Two mosaics depicting the Greek mythological figure Medusa were recently found at an ancient Roman villa by American archaeologists.
In Greek mythology, Medusa is one of the three Gorgons. According to the myth, Medusa has hair made of serpents and turns anyone who looks at her into stone.
A LiveScience report citing a presentation at the annual meeting of the Archaeological Institute of America meeting in January 2023 explained that in both mosaics, Medusa appears to be looking off into the far distance.
The mosaics, according to LiveScience, were found in the Villa of the Antonines in Rome, Italy and date to the second century CE. The site has been in the process of excavation by the Montclair State University Archaeology Field School in recent years.
While archaeologists are not sure exactly what this room with two medusa mosaics was used for, it “definitely must have been quite impressive to enter the room,” said Deborah Chatr Aryamontri, associate professor of classics and general humanities at Montclair State University to LiveScience in an interview.
“Finding those mosaics [was] a pleasant surprise,” Chatr Aryamontri said. She told LiveScience that most of the villa’s more magnificent pieces were removed in the 18th and 19th centuries.
It seems that depictions of Medusa were very popular in ancient Rome. At the Greek necropolis complex at Sanita, just outside Naples, Medusa is the only free-standing sculpture (pictured at the top).
One room at the necropolis is presided over by the Medusa whose job it is to scare off all the evil spirits who might disturb the souls of the deceased.
Medusa, the fearsome figure of Greek mythology
The representation of females in Greek mythology, including the Gorgon Medusa, has often included frightening images and ideas showing men’s fear of female power and their need to control or even destroy this power.

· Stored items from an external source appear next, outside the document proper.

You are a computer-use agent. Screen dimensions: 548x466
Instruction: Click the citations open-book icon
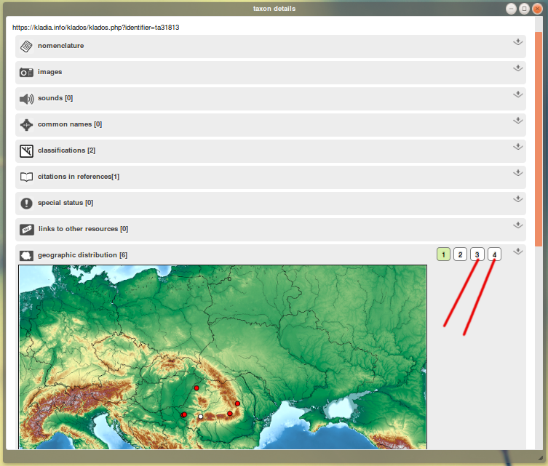coord(26,177)
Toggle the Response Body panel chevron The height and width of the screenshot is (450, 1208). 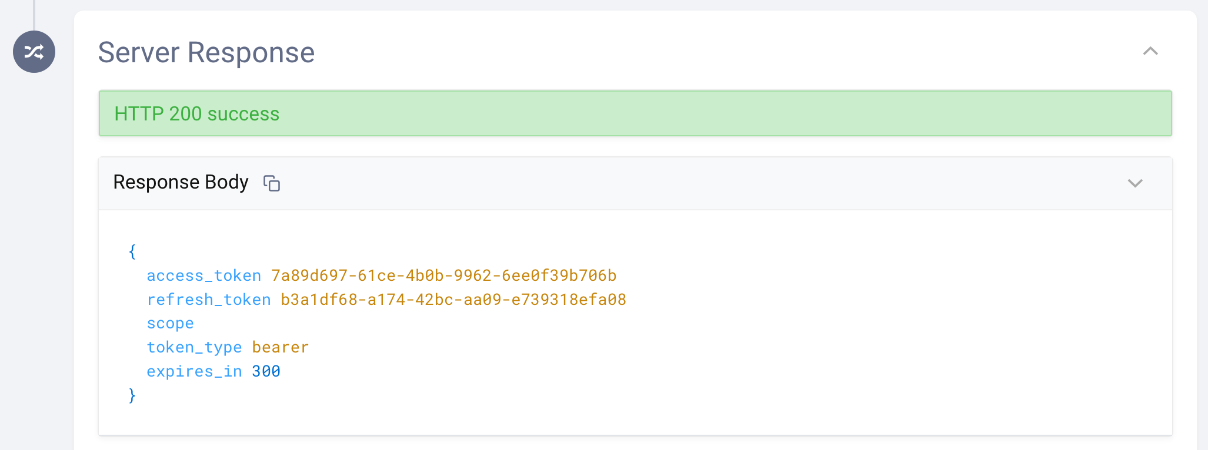pos(1135,183)
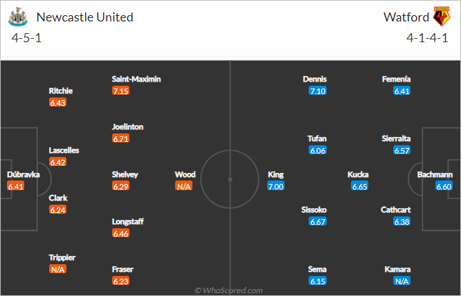The image size is (461, 296).
Task: Select Kamara's N/A rating badge
Action: point(401,281)
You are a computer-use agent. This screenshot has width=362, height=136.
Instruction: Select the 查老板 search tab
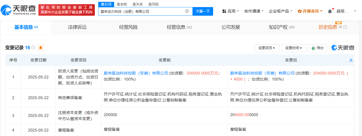[122, 4]
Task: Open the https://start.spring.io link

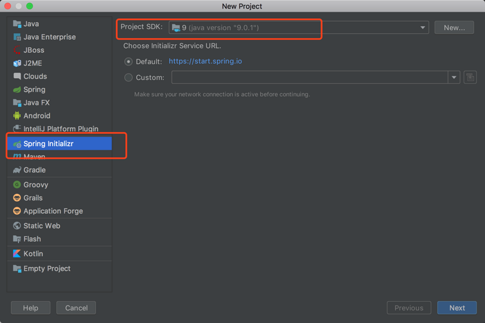Action: click(205, 61)
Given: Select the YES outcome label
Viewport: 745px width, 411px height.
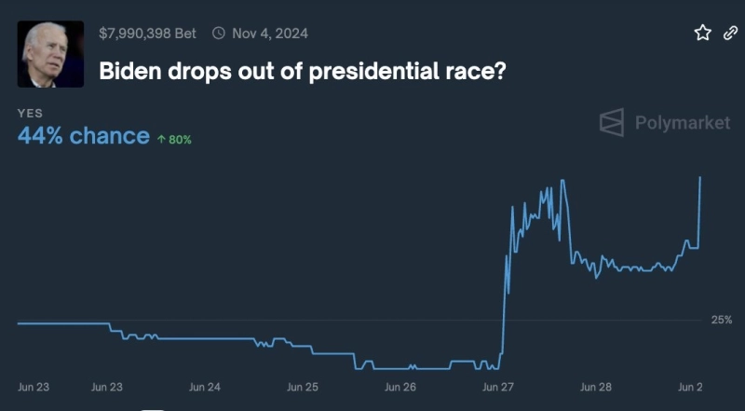Looking at the screenshot, I should coord(30,114).
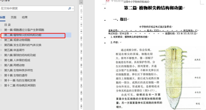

Μέδουσα (as ‘Medusa’ is spelled in Greek), meaning “guardian, protectress,” who was also referred to as Gorgo, was one of the three monstrous Gorgons, generally described as winged human females with living venomous snakes in place of hair. Those who gazed into her eyes would turn to stone.
Most sources describe her as the daughter of Phorcys and Ceto although the author Hyginus refers to her as the daughter of Gorgon and Ceto.
Medusa was beheaded by the Greek hero Perseus, who thereafter used her head which retained its ability to turn onlookers to stone as a sort of weapon until he returned it to the goddess Athena to place on her shield. In classical antiquity, the image of the head of Medusa appeared in the supposedly evil-averting device known as the “Gorgoneion.”